• Buddhism is the main religion of Thailand, which accounts for its many vegetarians, and traditionally, but now rarely, every male was expected to shave his head and spend a least a year in a monastery clothed in the ubiquitous saffron robe of a Buddhist monk where most men learned to cook Thai food when they were not asking for it as an alms offering.  And at funerals it is common to compile a small cookbook of the deceased favorite recipes and then give each mourner a copy as a living remembrance.
  • The country was originally called Siam until 1939 when it became Thailand although it reverted back to Siam for about five years in the late 40’s. The seal point “Siamese” cat was it’s largest Western claim to fame after one was given to the first lady of the US in 1879. Knowledge of this exotic country, but not Thai food, experienced a huge upswell in the 50’s when the Oscar and Hammerstein musical, the Yul Brenner film, and Walt Disney’s Lady and The Tramp  became blockbuster hits of the US entertainment industry.
  • Vasco de Gama “discovered” Siam and Thai food in 1511 and soon Portuguese, French, Dutch and Danish traders made it  the major entrepot for the China-India trade until all the Westerners were thrown out of the country in the late 17th century for about 150 years. Siam was opened to European trade and influence by King Monkrut, Rama IV, portrayed by Yul Brenner or Chow Yun Fat, in the middle of the 19th century.
  • Thailand’s cuisine has been influenced by that of India, China, Burma, Laos and Vietnam either through conquest,  common boarders or centuries of trade. Thai foods are often slowly grilled, braised or deep fried, as well as stir fried like Chinese, because there is no shortage of cooking fuel. Thai foods are simmered in coconut milk and curry spices or deep fried in woks and generally there are no ovens for roasting or baking.  Thai rice is usually eaten as a balancing foil with every meal including those that feature soup or salad. Jasmine rice is the Thai food carbohydrate of choice and it and soup may be the only items in a meal that are served warmer then room temperature.

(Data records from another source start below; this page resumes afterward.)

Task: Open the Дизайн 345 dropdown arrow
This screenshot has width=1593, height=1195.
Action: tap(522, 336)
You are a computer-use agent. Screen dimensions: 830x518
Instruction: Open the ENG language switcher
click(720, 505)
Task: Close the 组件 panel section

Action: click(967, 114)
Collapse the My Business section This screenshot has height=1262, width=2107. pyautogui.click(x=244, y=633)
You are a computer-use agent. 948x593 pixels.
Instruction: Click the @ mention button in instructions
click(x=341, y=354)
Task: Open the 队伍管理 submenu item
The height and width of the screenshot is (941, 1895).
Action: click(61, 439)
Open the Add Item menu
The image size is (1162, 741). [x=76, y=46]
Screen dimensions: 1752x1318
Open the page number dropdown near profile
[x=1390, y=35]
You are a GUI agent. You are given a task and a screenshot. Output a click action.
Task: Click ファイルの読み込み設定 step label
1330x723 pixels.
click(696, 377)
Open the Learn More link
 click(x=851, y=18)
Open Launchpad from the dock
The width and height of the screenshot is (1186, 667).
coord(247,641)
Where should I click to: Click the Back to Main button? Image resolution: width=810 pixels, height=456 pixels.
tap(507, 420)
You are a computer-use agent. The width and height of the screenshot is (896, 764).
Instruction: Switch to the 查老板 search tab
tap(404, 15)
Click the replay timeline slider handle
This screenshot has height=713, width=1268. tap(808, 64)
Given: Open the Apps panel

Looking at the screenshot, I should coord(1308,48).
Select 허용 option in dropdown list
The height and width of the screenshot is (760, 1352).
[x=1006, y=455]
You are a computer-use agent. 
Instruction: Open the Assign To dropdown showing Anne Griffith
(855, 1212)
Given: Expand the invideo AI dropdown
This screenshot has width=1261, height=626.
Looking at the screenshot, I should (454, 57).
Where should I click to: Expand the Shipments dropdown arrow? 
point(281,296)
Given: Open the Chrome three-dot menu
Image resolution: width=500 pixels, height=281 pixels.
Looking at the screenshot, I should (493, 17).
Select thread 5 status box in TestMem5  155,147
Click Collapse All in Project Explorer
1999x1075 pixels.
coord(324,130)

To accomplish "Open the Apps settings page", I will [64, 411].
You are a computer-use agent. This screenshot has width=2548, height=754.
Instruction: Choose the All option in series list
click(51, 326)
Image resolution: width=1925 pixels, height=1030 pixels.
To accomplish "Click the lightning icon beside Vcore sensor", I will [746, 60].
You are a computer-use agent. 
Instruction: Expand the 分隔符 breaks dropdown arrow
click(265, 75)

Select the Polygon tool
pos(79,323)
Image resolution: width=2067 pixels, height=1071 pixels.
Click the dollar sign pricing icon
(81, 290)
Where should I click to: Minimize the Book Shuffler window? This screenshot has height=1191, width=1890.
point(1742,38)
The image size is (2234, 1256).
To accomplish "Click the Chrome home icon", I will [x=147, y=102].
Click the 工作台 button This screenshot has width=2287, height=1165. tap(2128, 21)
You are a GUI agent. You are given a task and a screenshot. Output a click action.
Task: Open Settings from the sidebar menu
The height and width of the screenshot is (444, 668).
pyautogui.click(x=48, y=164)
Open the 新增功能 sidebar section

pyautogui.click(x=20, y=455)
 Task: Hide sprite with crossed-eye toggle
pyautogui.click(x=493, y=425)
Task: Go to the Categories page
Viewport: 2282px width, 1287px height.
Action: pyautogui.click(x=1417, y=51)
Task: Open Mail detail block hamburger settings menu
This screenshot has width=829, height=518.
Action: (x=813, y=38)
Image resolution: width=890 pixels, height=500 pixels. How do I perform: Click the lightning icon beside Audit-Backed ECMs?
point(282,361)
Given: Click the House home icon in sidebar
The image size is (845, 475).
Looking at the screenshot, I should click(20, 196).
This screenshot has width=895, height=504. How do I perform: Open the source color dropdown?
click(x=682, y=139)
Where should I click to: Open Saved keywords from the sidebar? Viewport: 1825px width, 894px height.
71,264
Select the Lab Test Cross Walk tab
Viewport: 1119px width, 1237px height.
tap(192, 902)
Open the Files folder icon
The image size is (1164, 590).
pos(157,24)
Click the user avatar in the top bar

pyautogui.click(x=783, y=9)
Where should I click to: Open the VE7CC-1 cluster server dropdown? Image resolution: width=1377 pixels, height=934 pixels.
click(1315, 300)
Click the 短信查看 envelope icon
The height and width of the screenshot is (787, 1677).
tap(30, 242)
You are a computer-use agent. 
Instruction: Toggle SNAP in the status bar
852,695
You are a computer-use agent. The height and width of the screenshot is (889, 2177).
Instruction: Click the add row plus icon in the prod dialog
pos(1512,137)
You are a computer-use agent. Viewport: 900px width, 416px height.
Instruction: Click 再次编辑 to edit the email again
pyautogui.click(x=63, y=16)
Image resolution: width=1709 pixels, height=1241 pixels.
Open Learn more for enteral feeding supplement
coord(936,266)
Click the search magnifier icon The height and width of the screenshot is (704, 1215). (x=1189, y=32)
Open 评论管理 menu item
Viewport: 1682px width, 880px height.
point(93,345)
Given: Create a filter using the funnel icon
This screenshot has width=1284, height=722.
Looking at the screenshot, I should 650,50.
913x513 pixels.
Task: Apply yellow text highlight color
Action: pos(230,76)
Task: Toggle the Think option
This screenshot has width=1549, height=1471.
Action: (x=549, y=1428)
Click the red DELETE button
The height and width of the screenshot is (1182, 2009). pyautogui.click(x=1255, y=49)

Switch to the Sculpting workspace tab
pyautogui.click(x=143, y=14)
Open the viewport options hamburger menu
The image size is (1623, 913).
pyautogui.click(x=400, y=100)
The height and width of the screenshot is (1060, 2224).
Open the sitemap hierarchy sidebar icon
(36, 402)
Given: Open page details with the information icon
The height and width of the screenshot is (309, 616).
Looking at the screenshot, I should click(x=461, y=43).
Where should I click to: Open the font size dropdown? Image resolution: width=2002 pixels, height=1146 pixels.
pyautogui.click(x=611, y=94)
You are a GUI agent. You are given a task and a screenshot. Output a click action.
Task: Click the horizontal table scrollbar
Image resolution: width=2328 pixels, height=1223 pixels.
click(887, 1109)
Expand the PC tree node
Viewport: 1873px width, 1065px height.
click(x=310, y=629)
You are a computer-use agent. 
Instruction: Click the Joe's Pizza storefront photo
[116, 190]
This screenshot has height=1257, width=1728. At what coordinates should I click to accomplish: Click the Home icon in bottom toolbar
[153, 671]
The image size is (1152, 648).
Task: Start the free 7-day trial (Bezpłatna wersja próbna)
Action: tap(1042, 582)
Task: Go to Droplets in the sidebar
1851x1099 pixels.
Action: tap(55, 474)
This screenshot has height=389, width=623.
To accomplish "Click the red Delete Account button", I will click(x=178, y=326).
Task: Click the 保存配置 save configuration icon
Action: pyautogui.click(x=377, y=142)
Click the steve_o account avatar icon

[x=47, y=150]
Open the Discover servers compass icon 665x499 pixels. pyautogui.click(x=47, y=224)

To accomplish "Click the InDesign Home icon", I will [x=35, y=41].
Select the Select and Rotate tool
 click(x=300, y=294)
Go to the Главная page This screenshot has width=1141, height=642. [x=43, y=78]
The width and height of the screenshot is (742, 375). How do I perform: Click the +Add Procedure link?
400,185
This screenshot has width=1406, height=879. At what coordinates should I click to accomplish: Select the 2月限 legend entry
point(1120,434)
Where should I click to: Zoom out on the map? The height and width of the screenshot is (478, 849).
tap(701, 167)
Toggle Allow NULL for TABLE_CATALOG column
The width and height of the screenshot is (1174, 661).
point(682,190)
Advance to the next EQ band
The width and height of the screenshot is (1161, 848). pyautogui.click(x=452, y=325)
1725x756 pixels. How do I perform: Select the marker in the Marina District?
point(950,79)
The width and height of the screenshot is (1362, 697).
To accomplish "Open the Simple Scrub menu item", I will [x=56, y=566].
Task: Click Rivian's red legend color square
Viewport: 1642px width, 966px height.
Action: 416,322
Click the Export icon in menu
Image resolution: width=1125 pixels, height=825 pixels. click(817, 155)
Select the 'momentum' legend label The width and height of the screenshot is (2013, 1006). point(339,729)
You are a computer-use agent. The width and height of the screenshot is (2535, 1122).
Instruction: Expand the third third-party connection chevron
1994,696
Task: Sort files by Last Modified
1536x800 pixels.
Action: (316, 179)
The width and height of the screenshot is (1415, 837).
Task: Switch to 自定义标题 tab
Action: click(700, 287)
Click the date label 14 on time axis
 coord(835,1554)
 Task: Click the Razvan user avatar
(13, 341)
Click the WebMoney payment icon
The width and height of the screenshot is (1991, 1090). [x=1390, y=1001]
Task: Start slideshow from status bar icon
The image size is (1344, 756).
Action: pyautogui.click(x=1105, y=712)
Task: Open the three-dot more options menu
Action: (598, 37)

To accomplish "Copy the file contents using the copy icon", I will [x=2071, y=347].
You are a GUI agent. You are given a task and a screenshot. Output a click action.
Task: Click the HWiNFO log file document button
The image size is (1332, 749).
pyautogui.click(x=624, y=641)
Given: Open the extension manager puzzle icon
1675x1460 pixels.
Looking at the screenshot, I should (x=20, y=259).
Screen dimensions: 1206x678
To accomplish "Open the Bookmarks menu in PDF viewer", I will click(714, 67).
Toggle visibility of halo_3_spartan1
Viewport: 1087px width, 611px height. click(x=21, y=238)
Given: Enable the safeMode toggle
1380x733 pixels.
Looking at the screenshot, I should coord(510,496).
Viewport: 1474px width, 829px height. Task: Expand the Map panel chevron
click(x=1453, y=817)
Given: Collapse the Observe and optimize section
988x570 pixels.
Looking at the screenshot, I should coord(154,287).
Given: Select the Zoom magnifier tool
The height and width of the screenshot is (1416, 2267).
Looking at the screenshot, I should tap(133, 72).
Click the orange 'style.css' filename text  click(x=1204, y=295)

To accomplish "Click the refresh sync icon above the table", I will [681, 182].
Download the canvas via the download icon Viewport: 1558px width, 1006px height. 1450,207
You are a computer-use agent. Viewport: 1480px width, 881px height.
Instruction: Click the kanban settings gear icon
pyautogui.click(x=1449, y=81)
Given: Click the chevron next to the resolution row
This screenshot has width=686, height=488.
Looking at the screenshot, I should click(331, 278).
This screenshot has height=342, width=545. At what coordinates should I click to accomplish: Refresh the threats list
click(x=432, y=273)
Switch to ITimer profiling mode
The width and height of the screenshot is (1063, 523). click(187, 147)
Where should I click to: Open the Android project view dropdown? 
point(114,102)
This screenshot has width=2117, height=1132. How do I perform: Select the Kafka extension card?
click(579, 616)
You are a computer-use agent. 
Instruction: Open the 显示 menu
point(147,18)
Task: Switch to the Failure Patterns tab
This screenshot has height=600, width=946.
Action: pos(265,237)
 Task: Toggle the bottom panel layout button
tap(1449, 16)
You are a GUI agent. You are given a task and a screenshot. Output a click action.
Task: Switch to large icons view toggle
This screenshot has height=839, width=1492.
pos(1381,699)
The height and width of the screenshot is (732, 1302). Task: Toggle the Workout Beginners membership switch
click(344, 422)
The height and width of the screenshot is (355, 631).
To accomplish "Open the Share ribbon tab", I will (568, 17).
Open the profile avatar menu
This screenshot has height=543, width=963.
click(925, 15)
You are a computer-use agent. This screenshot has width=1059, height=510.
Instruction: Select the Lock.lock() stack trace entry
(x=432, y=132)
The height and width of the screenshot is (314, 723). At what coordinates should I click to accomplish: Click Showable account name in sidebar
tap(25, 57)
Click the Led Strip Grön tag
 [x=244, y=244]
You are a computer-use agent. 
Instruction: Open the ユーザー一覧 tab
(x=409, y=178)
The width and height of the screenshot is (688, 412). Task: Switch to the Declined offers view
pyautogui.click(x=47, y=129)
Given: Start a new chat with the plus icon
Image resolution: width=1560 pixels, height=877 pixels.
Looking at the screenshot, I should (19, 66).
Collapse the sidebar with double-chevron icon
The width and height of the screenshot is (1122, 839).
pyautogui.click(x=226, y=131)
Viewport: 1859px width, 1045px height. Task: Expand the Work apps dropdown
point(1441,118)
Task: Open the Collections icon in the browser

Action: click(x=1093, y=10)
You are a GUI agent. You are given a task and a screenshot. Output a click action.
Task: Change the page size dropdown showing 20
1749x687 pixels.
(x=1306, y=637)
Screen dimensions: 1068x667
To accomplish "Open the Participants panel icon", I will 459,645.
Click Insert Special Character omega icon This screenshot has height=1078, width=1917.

  • All courses of a Thai meal are usually served at once and table salt is replaced by fish sauce or shrimp paste as a condiment accompanied by  peanuts, dried chili pastes, sugar and crispy fried onions and garlic as flavor toppings.  A selection of raw vegetables, a virtual Thai salad, is served with most meals that includes mint, basil, soft leaf lettuces, cabbage, long beans, bean sprouts and tomatoes. Thai table accouterments don’t usually include knives and instead you use a fork to push your food onto your spoon which then transports the morsel to your mouth.
  • The heat of any Thai dish is adjusted by the amount of curry paste, coconut milk, brown sauce or stock used to prepare it.  Thai food can be searing hot like the spicy foods of other high temperature climates but you can moderate it to your own taste.  Unfortunately many US Thai restaurants  have a heavy hand with the sugar and that throws off the intended balance of the meal so use your sweetener sparingly.